Dette cachée du Mozambique : l’Afrique du Sud refuse la libération de l’ex-ministre des Finances
La justice sud-africaine a refusé vendredi la libération de l’ex-ministre mozambicain des Finances Manuel Chang, détenu depuis la fin 2018 dans le cadre d’une affaire de corruption, qui a engendré l’arrestation de cinq autres personnes le 14 février.
« Je ne peux pas accorder de liberté sous caution au requérant [Manuel Chang, ndlr] car cela ne servirait pas les intérêts de la justice », a tranché le 15 février la juge Sagra Subroyen au terme d’une audience au tribunal de Kempton Park, près de Johannesburg.
Comme le parquet, la magistrate a mis en doute les garanties de représentation de l’accusé, Manuel Chang, ex-ministre des Finances mozambicain détenu depuis la fin 2018 dans le cadre de l’affaire de la « dette cachée » du Mozambique. Il fait depuis l’objet de demandes d’extradition des États-Unis et du Mozambique.
« Même si ses passeports lui ont été confisqués, cela ne garantit pas qu’il ne puisse pas en obtenir d’autres et prendre la fuite », a-t-elle souligné, ajoutant soupçonner l’ex-ministre de disposer « de comptes bancaires qu’il a cachés au tribunal ».

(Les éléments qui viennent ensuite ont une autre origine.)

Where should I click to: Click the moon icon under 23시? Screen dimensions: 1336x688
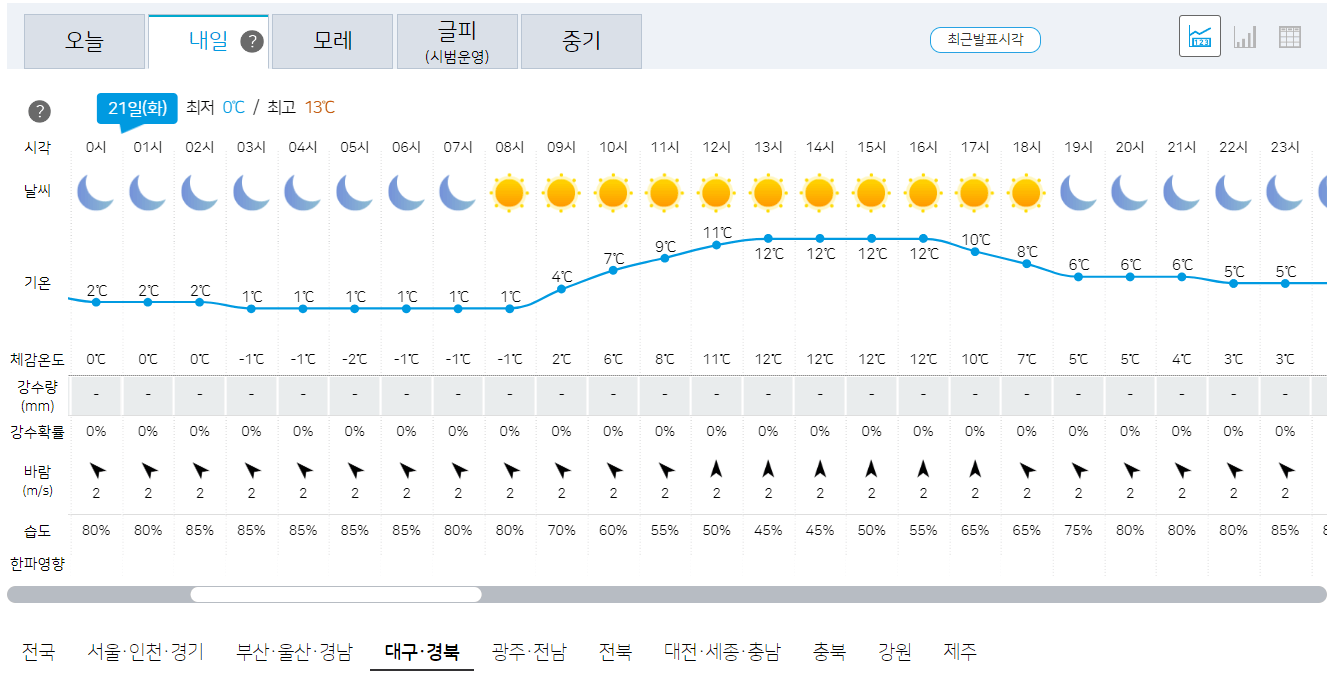coord(1283,194)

5 millions de dollars de pots-de-vin
Manuel Chang a été arrêté fin décembre à l’aéroport de Johannesburg sur demande d’un procureur américain. Il est accusé d’avoir autorisé des entreprises publiques à contracter des prêts secrets d’un montant de 2 milliards de dollars pour acheter des bateaux, notamment militaires, auprès du groupe du milliardaire franco-libanais Iskandar Safa.
Selon l’acte d’accusation de la justice américaine, Manuel Chang est soupçonné d’avoir touché 5 millions de dollars de pots-de-vin pour avoir autorisé ces prêts lorsqu’il était ministre. Un audit indépendant a estimé à 500 millions de dollars la part de ces prêts, délibérément cachés au Parlement et aux bailleurs de fonds internationaux, détournés au profit d’industriels, de banquiers et de dirigeants mozambicains.
Cinq arrestations le 14 février
Depuis son arrestation, le parquet général de Maputo a donné un coup d’accélérateur à son enquête. Le 14 février, il a ordonné l’arrestation de cinq personnes. « Je confirme que cinq personnes ont été arrêtées à ce jour », a déclaré à l’AFP une source judiciaire. Il s’agit de Gregorio Leao, l’ancien directeur des services de renseignements, d’Ines Moiane, l’assistante de l’ex-chef de l’État Armando Guebuza, d’Antonio do Rosario, l’ex-patron de trois sociétés publiques, de Teófilo Nhangumele, un homme d’affaires, et de Bruno Tendane, un officier des services secrets, a ajouté cette source. Les charges dont ils sont accusés seront précisées vendredi par le parquet, a-t-elle poursuivi.
L’affaire embarrasse l’actuel président mozambicain Filipe Nyusi, ministre de la Défense à l’époque des faits et candidat à un nouveau mandat à la tête du pays lors des élections générales prévues le 15 octobre prochain.
La révélation de cette « dette cachée » a plongé le Mozambique dans sa pire crise financière depuis son indépendance en 1975. La plupart des bailleurs de fonds du pays ont suspendu leur aide et Maputo a été contraint d’interrompre le remboursement de sa dette.
L’opposition et des ONG refusent que le pays rembourse un centime de cette « dette cachée » aux banques. Parmi ces organisations figure la Fondation pour le développement communautaire de Graça Machel, l’épouse mozambicaine de l’ex-président sud-africain Nelson Mandela.